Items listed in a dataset
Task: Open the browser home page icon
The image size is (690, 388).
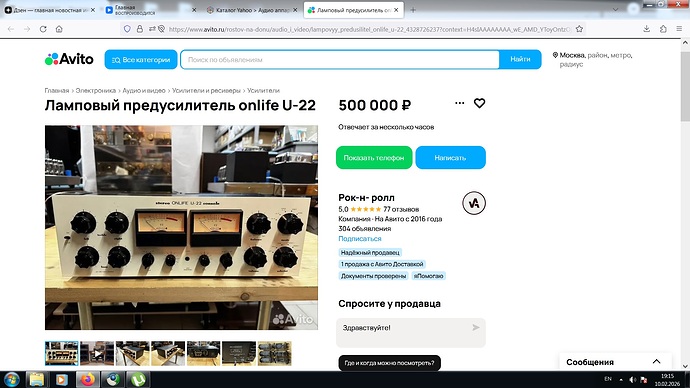Action: point(59,29)
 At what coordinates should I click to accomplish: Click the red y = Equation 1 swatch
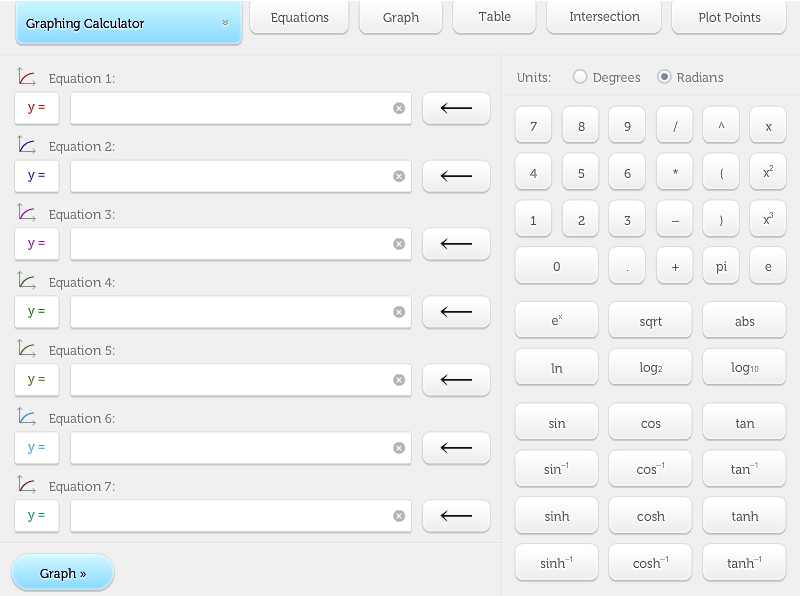[37, 108]
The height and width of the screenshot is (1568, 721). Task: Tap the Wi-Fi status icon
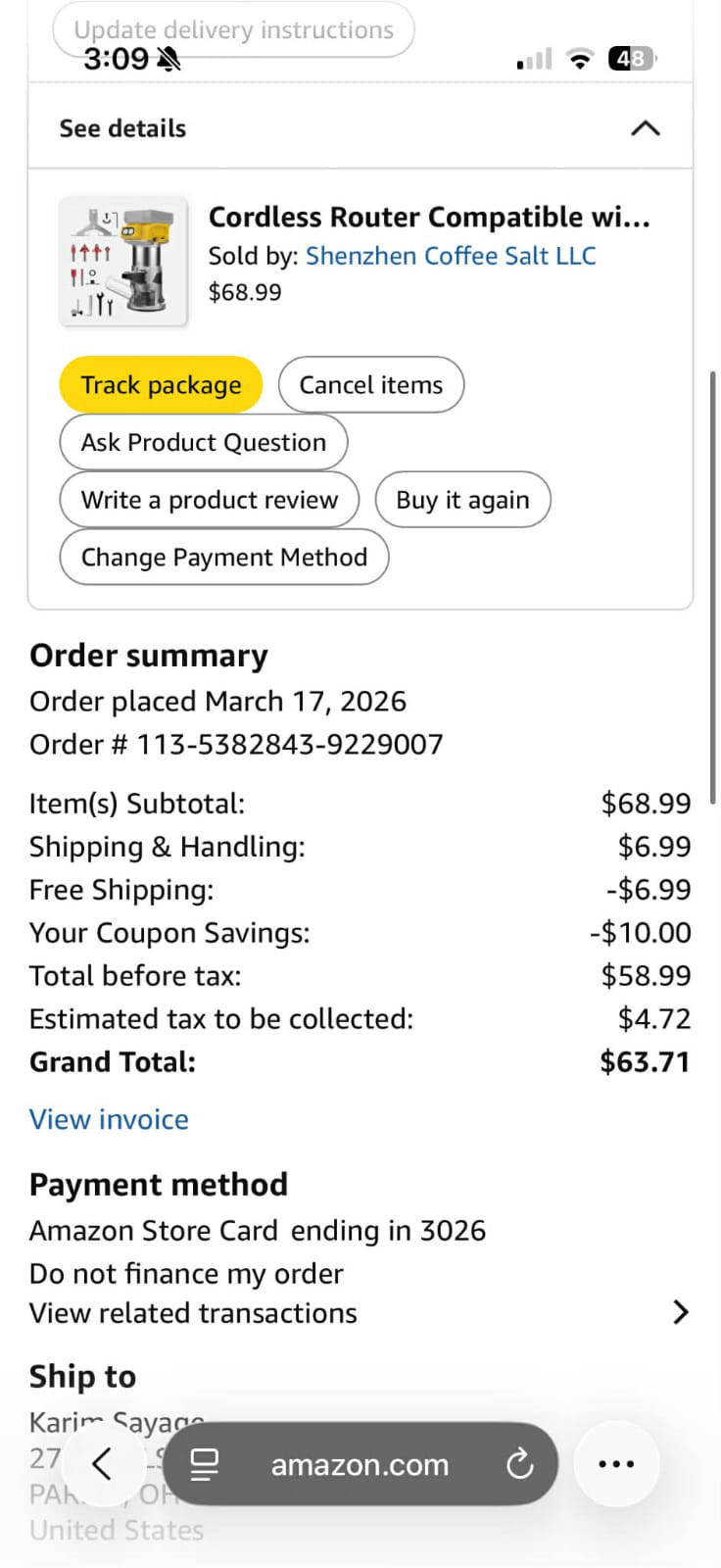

• What the task requires:
Would you write each entry out again exactly, omitting the images?

• Task response:
Task: Open the browser home page icon
The image size is (690, 388).
Action: point(59,29)
 At what coordinates should I click to accomplish: Click the red y = Equation 1 swatch
[37, 108]
The height and width of the screenshot is (1568, 721). Task: Tap the Wi-Fi status icon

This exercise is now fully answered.